Directions: Copy the part of the listing that begins with the line containing "Follow the Ver mais no Instagram link" and runs through the end of the listing, substituting "Select" for every "Click" and keeping everything else the same. Omit the pictures.

[start Input rows]

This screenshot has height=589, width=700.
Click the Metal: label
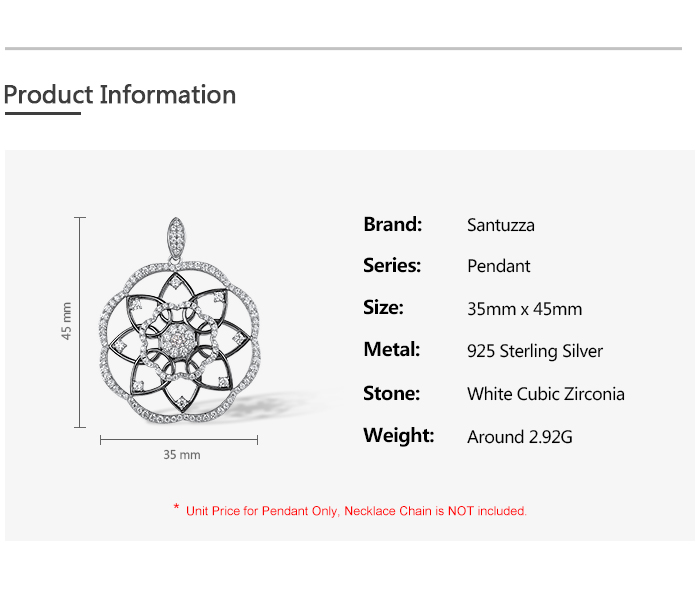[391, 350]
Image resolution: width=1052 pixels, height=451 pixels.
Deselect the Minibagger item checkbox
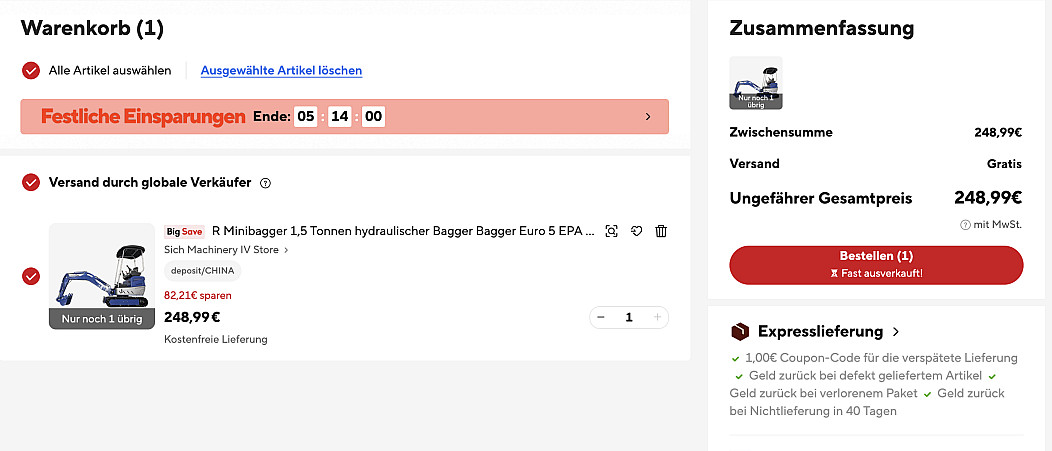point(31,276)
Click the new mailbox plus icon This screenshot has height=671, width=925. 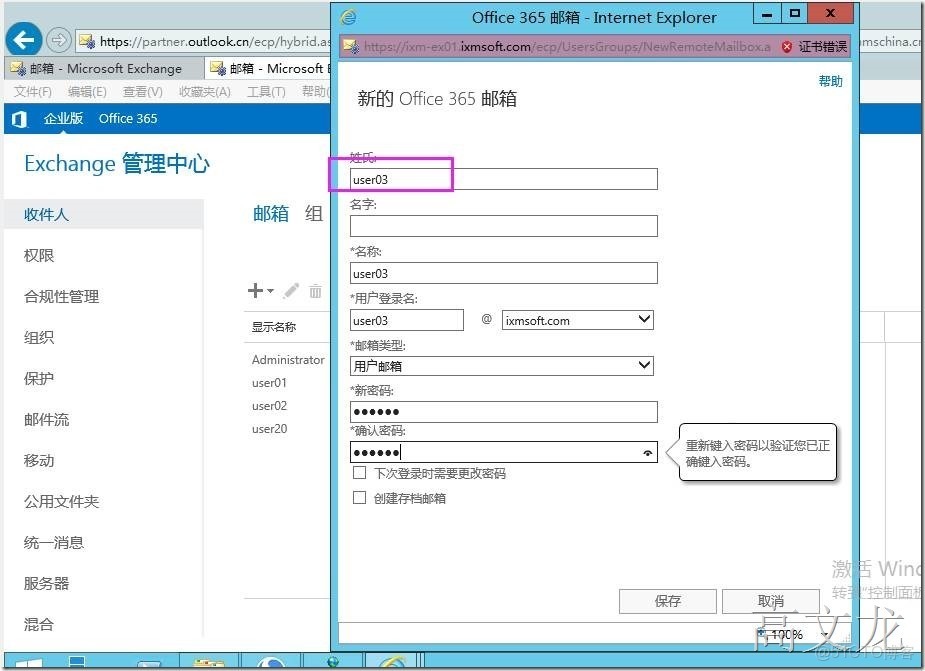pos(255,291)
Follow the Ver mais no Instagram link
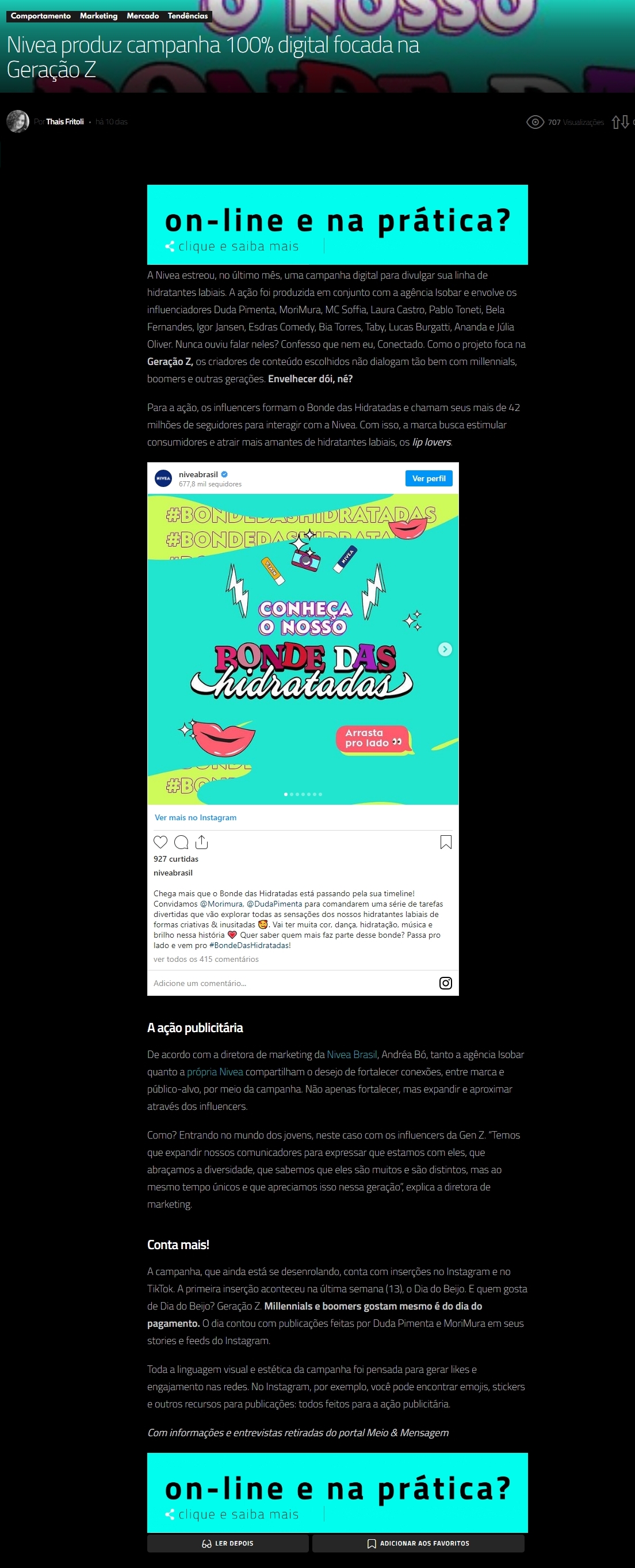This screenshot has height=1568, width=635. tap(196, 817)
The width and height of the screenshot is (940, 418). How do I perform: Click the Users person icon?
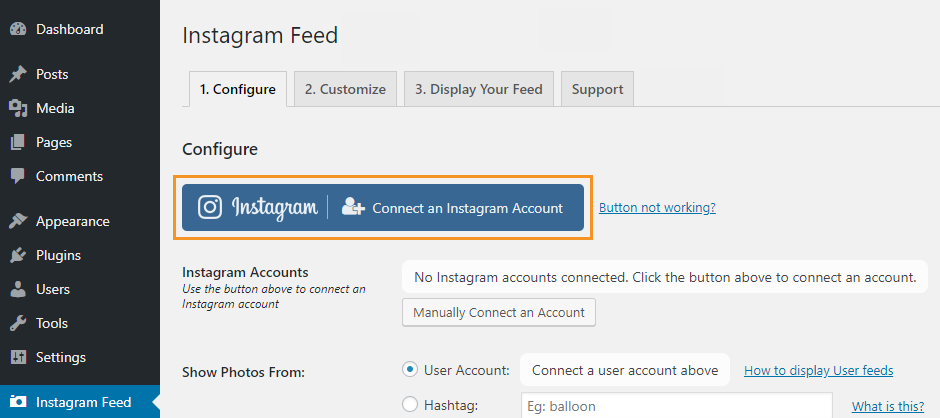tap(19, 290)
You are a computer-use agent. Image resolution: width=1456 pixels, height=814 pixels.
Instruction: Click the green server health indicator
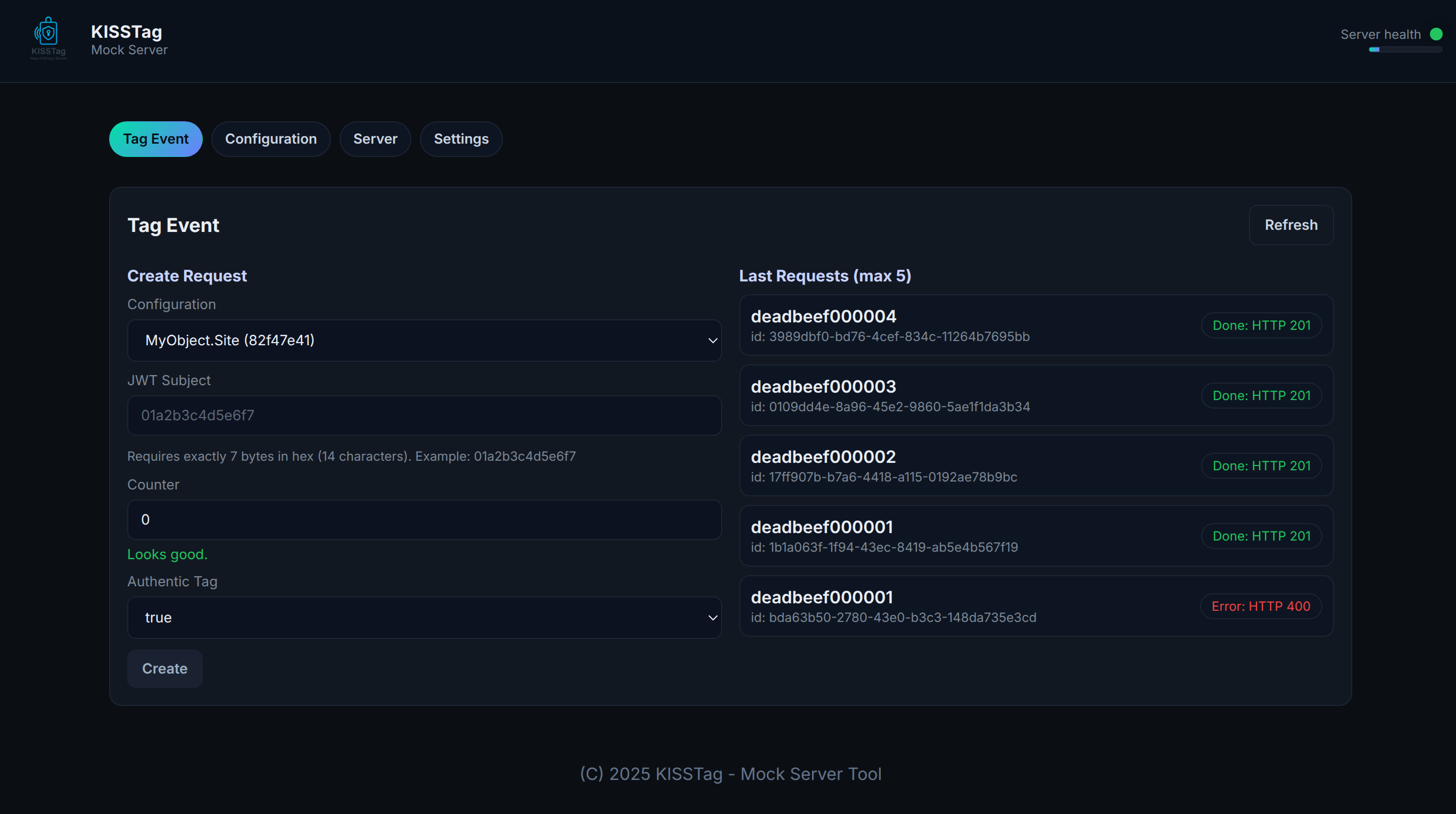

[end Input rows]

Complete response:
Follow the Ver mais no Instagram link
This screenshot has height=1568, width=635. tap(196, 817)
The width and height of the screenshot is (940, 418). How do I perform: Select the Users person icon?
tap(19, 290)
You are a computer-use agent. Image resolution: width=1456 pixels, height=814 pixels.
Instruction: Select the green server health indicator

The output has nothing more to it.